Meld all those things together... acceleration into a growing market in electronics, the evaporation of a decades long overhang in a surplus in supply, a changing global cultural bias shifting to favor silver as a store of value (even without re-monetizing it at all), a change in separations technology reducing the future supply... and a "black swan event" in the market situation that has operated to help mask all of those converging elements from emerging into market awareness... for a couple of years now ? Clocks are ticking.

Silver is well poised to explode higher at some point soon... without considering the monetary aspects at all... based only on a forced market recognition of the changed dynamic in supply and demand for silver seen as as an industrial commodity: demand growing and supply in decline. My guess is... given that industrial commodity focus... you won't see any big moves occur relative to other commodities... until after the economic drivers do begin forcing the market into an awareness of the changed reality in the supply overhang being gone... and in the future supply reductions being permanent. So, I don't expect it will happen without first seeing a global economic recovery sufficient to drive electronics market demand back to 2019 levels... at which point the supply imbalances will likely start to become increasingly apparent.

For the reasons above, I think it will begin to make more sense soon to shift focus in the evaluation of silver prices away from the silver gold ratio... to the silver oil ratio...

macrotrends.net

Both are economically sensitive similarly in relation to improving industrial demand growing in the face of lesser supply over time... but I think oil supply will prove a lot more fungible or elastic in the future than silver supply can. But, as is also true of oil, there isn't any real problem developing large new supplies of silver... there is only a problem developing large new supply at low cost, as when prices are being held below a certain threshold. The majority of silver production now occurring as byproduct has meant silver has been essentially "free"... and as that can't and won't continue... prices will have to rise to at least reflect the actual costs of mining it... plus a return sufficient to make mining it a viable business based on real profits, rather than using black hole investment schemes as sinks to run mines by serially robbing the investors.

Also like oil... that means there's going to be a huge price squeeze occurring in the next few years... because the market can be forced to recognize the fact of (a surplus or) shortages developing a lot faster than it can (turn off or) create new supply from future investment that hasn't occurred yet... and that at best takes years to organize and convert into a meaningful volume of production.

Peak silver is quickly going to become a much more relevant issue than peak oil... and then prices will adjust to reduced supply... and production will grow to meet demand at the higher price... and in time market balance will be restored at some higher price. But, while I've tried to ignore it here... I don't think that change will occur in a silver market that can ignore monetary values...
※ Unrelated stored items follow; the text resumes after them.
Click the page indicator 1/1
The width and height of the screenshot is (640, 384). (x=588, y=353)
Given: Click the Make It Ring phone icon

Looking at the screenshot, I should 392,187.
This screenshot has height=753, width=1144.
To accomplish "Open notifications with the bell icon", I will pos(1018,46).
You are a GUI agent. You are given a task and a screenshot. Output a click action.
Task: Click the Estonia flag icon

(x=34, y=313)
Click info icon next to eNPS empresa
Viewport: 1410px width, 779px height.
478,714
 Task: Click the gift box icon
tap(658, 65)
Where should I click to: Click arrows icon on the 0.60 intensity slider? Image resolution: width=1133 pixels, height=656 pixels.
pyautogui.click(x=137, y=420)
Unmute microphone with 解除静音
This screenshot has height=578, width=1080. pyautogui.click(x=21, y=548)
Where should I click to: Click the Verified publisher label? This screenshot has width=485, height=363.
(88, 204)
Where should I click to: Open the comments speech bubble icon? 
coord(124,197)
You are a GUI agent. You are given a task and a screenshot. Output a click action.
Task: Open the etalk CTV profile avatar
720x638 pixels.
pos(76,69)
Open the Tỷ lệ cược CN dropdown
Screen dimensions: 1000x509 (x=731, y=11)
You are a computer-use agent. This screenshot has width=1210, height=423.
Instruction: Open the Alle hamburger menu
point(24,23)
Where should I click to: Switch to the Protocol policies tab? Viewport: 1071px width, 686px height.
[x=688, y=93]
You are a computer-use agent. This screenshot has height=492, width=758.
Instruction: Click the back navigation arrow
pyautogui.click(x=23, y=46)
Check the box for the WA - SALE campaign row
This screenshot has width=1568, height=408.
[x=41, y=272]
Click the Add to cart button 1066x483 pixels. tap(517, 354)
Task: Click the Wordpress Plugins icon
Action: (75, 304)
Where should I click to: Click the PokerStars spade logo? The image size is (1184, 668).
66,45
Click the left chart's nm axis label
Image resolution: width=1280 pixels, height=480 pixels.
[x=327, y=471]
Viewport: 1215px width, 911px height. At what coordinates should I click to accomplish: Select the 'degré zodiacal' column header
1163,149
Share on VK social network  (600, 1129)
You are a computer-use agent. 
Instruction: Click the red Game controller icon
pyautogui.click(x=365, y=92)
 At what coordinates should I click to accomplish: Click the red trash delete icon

I think it isn't impossible for silver to reach $1000 an ounce in a "monetary reset" scenario... but I'm not betting on that happening this month.

But I also don't think its possible for silver to remain under $60 very long... just based on market fundamentals... and I've never yet seen any market (GME anyone ?) that corrected to a new higher price point without over-shooting by half or more... so call the upside $90 to $120... IF AND AS the supply contraction proceeds as slowly as I expect it will... in a market context in which silver really does have both industrial and monetary value.

As is true in oil now... the best leverage in future share price growth... will occur in companies whose costs of production are currently "just" above a level that justifies ever putting them into production. When prices do rise above that level... the value of zero potential profit suddenly shifts into nicely positive numbers... and share prices will quickly reflect that changed value by awarding it a nice multiple... just as other "out of the money options" are suddenly repriced as in the money with leverage when prices do suddenly rise...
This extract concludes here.